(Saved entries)
+-------+

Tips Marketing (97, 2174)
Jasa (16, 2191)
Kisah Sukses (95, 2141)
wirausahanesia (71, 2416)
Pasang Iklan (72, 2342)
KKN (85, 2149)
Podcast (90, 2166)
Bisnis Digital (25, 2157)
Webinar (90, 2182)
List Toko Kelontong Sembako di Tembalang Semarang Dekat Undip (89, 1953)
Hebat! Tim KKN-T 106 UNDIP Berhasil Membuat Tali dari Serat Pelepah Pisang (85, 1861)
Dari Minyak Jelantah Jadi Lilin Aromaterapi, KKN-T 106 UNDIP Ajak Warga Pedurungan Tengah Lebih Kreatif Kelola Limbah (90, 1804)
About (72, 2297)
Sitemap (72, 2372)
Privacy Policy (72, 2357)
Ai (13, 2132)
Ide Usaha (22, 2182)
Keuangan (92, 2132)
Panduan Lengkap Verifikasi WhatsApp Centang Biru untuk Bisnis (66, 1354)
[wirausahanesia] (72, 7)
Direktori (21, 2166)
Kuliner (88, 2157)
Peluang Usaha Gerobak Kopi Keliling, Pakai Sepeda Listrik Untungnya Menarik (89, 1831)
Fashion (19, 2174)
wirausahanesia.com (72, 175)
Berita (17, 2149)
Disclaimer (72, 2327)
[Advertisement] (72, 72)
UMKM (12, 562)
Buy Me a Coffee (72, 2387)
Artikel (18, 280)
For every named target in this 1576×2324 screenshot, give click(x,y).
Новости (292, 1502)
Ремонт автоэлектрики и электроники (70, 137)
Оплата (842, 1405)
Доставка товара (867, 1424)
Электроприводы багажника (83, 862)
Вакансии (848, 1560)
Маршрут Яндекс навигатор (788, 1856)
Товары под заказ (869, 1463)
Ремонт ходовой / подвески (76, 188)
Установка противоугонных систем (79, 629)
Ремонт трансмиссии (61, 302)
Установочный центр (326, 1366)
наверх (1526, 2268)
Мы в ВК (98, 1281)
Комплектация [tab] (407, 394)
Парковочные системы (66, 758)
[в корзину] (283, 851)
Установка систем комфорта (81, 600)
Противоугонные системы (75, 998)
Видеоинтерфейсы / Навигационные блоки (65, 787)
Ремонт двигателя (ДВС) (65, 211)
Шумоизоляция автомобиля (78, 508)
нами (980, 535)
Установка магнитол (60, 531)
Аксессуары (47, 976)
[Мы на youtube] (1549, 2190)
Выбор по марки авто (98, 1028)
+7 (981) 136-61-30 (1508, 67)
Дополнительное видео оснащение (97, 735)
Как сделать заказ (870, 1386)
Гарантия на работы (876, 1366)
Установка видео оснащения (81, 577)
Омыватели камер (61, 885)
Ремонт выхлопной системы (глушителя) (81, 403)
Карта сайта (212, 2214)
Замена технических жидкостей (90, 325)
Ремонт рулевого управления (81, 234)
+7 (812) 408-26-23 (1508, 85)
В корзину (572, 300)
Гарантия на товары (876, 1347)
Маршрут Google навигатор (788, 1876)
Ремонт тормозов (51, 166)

+-------+

Work request:
Retype each line above exactly as written.

Expected output:
Tips Marketing (97, 2174)
Jasa (16, 2191)
Kisah Sukses (95, 2141)
wirausahanesia (71, 2416)
Pasang Iklan (72, 2342)
KKN (85, 2149)
Podcast (90, 2166)
Bisnis Digital (25, 2157)
Webinar (90, 2182)
List Toko Kelontong Sembako di Tembalang Semarang Dekat Undip (89, 1953)
Hebat! Tim KKN-T 106 UNDIP Berhasil Membuat Tali dari Serat Pelepah Pisang (85, 1861)
Dari Minyak Jelantah Jadi Lilin Aromaterapi, KKN-T 106 UNDIP Ajak Warga Pedurungan Tengah Lebih Kreatif Kelola Limbah (90, 1804)
About (72, 2297)
Sitemap (72, 2372)
Privacy Policy (72, 2357)
Ai (13, 2132)
Ide Usaha (22, 2182)
Keuangan (92, 2132)
Panduan Lengkap Verifikasi WhatsApp Centang Biru untuk Bisnis (66, 1354)
[wirausahanesia] (72, 7)
Direktori (21, 2166)
Kuliner (88, 2157)
Peluang Usaha Gerobak Kopi Keliling, Pakai Sepeda Listrik Untungnya Menarik (89, 1831)
Fashion (19, 2174)
wirausahanesia.com (72, 175)
Berita (17, 2149)
Disclaimer (72, 2327)
[Advertisement] (72, 72)
UMKM (12, 562)
Buy Me a Coffee (72, 2387)
Artikel (18, 280)
For every named target in this 1576×2324 screenshot, give click(x,y).
Новости (292, 1502)
Ремонт автоэлектрики и электроники (70, 137)
Оплата (842, 1405)
Доставка товара (867, 1424)
Электроприводы багажника (83, 862)
Вакансии (848, 1560)
Маршрут Яндекс навигатор (788, 1856)
Товары под заказ (869, 1463)
Ремонт ходовой / подвески (76, 188)
Установка противоугонных систем (79, 629)
Ремонт трансмиссии (61, 302)
Установочный центр (326, 1366)
наверх (1526, 2268)
Мы в ВК (98, 1281)
Комплектация [tab] (407, 394)
Парковочные системы (66, 758)
[в корзину] (283, 851)
Установка систем комфорта (81, 600)
Противоугонные системы (75, 998)
Видеоинтерфейсы / Навигационные блоки (65, 787)
Ремонт двигателя (ДВС) (65, 211)
Шумоизоляция автомобиля (78, 508)
нами (980, 535)
Установка магнитол (60, 531)
Аксессуары (47, 976)
[Мы на youtube] (1549, 2190)
Выбор по марки авто (98, 1028)
+7 (981) 136-61-30 (1508, 67)
Дополнительное видео оснащение (97, 735)
Как сделать заказ (870, 1386)
Гарантия на работы (876, 1366)
Установка видео оснащения (81, 577)
Омыватели камер (61, 885)
Ремонт выхлопной системы (глушителя) (81, 403)
Карта сайта (212, 2214)
Замена технических жидкостей (90, 325)
Ремонт рулевого управления (81, 234)
+7 (812) 408-26-23 (1508, 85)
В корзину (572, 300)
Гарантия на товары (876, 1347)
Маршрут Google навигатор (788, 1876)
Ремонт тормозов (51, 166)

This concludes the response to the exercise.